* Exercise aim
Nothing but the lines from the one containing "Image resolution: width=1280" to the end of the data should be copied, exactly, and the pictures stay out.

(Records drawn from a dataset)
++++++++++

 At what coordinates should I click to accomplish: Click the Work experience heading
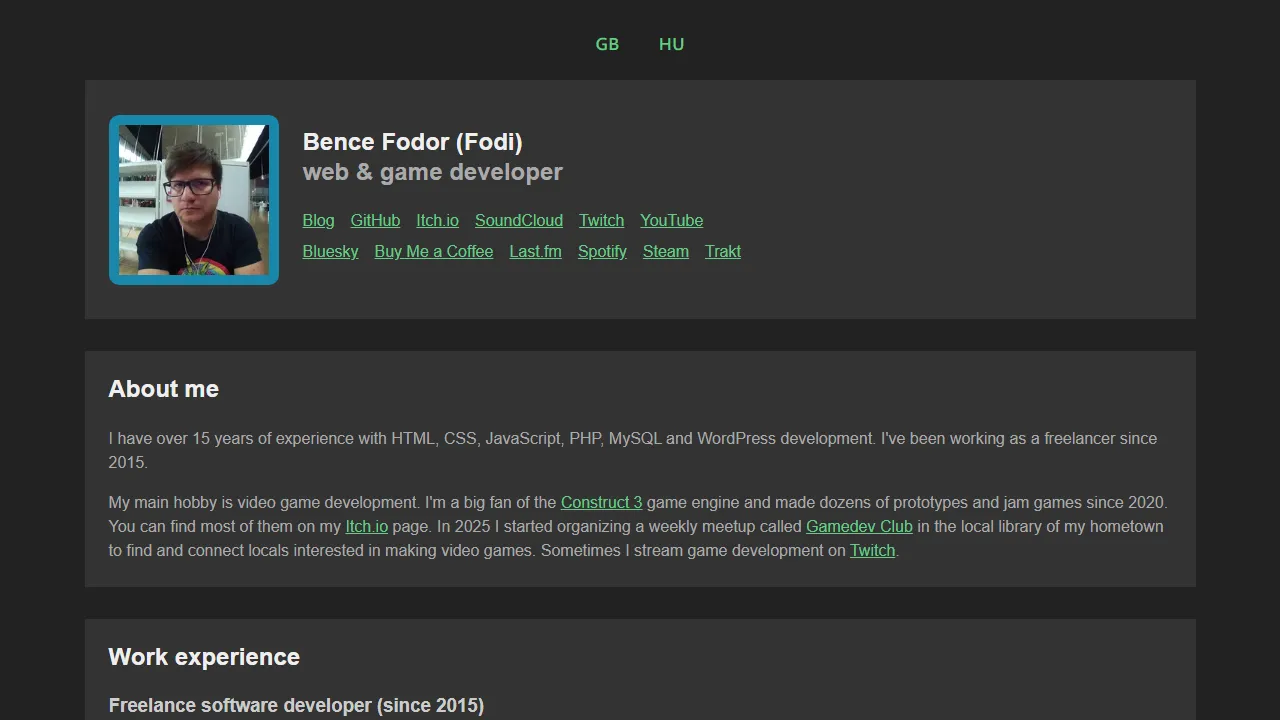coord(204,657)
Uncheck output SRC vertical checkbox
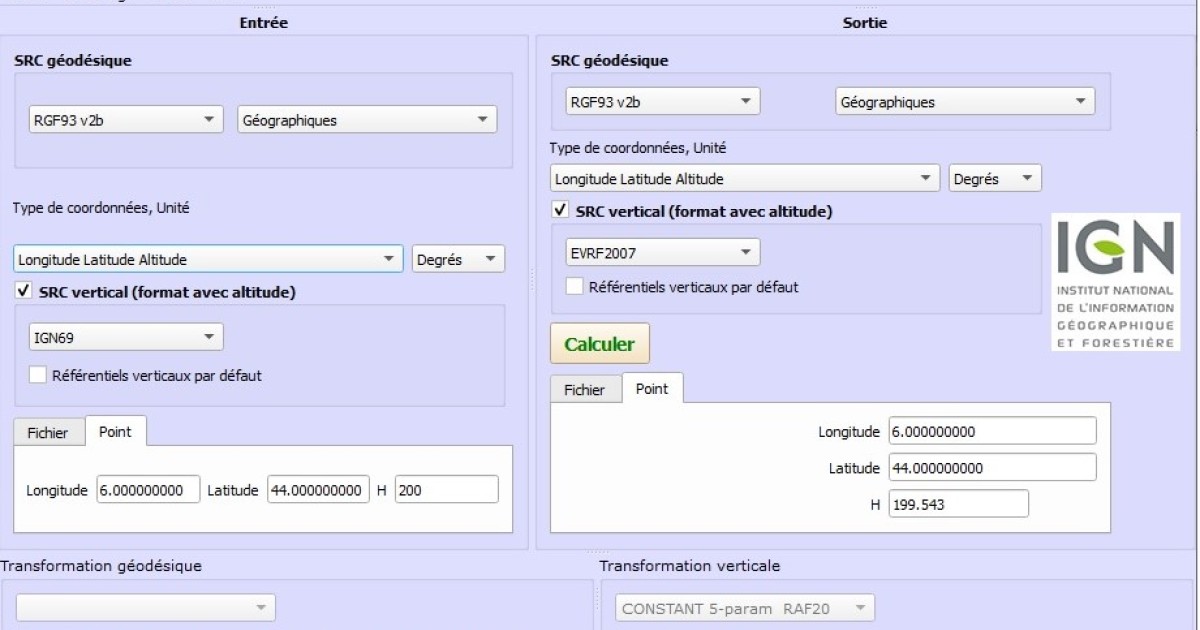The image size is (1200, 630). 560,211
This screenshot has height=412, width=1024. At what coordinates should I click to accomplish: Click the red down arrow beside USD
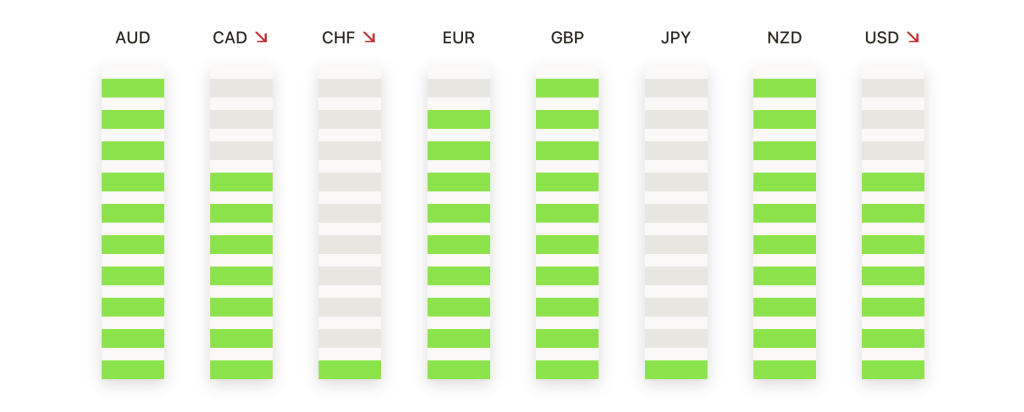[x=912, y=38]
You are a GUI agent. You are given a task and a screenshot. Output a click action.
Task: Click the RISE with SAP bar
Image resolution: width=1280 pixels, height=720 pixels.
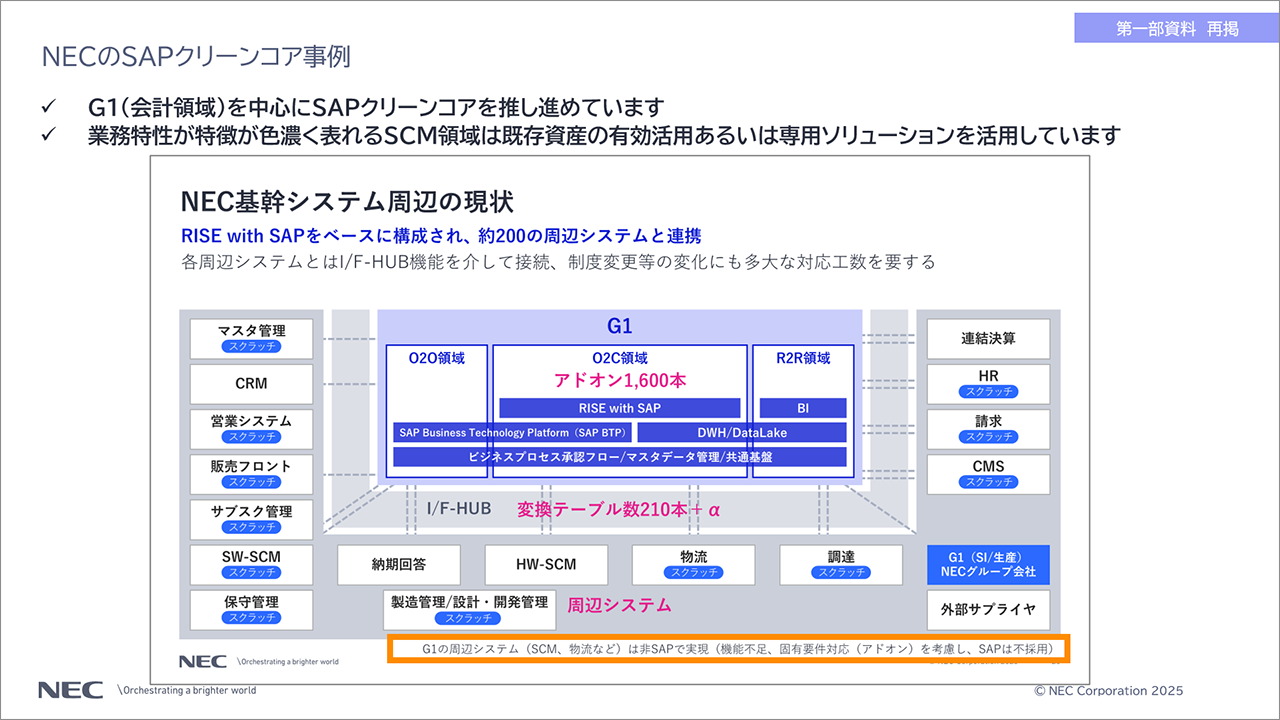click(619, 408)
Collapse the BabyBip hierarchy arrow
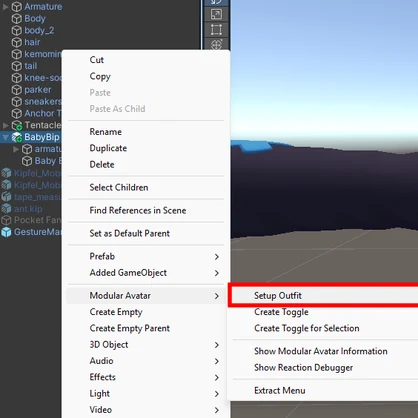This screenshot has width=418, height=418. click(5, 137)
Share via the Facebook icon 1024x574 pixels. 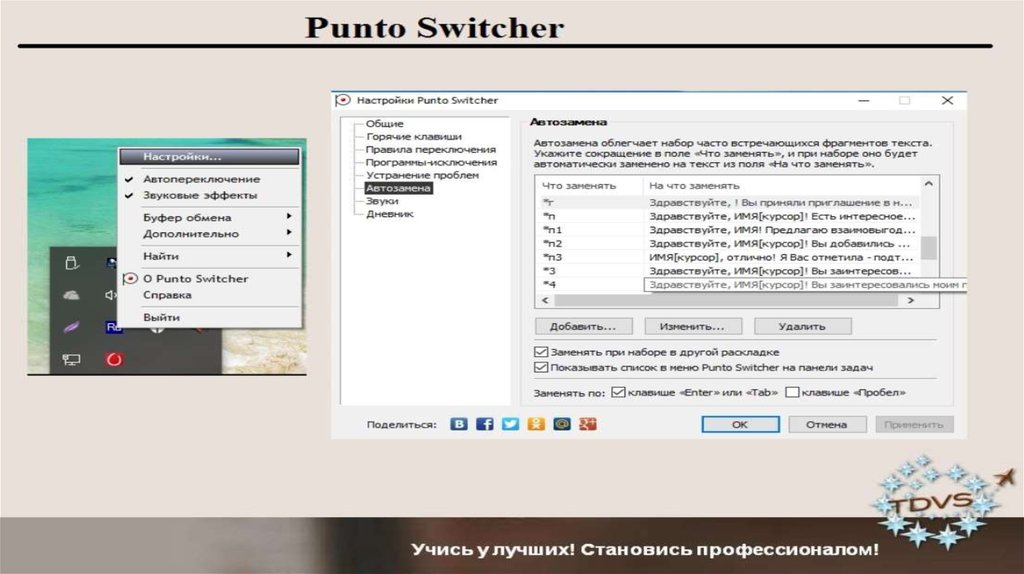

++++++++++

* Result
Image resolution: width=1280 pixels, height=720 pixels.
click(619, 408)
Collapse the BabyBip hierarchy arrow
This screenshot has width=418, height=418. click(5, 137)
Share via the Facebook icon 1024x574 pixels. 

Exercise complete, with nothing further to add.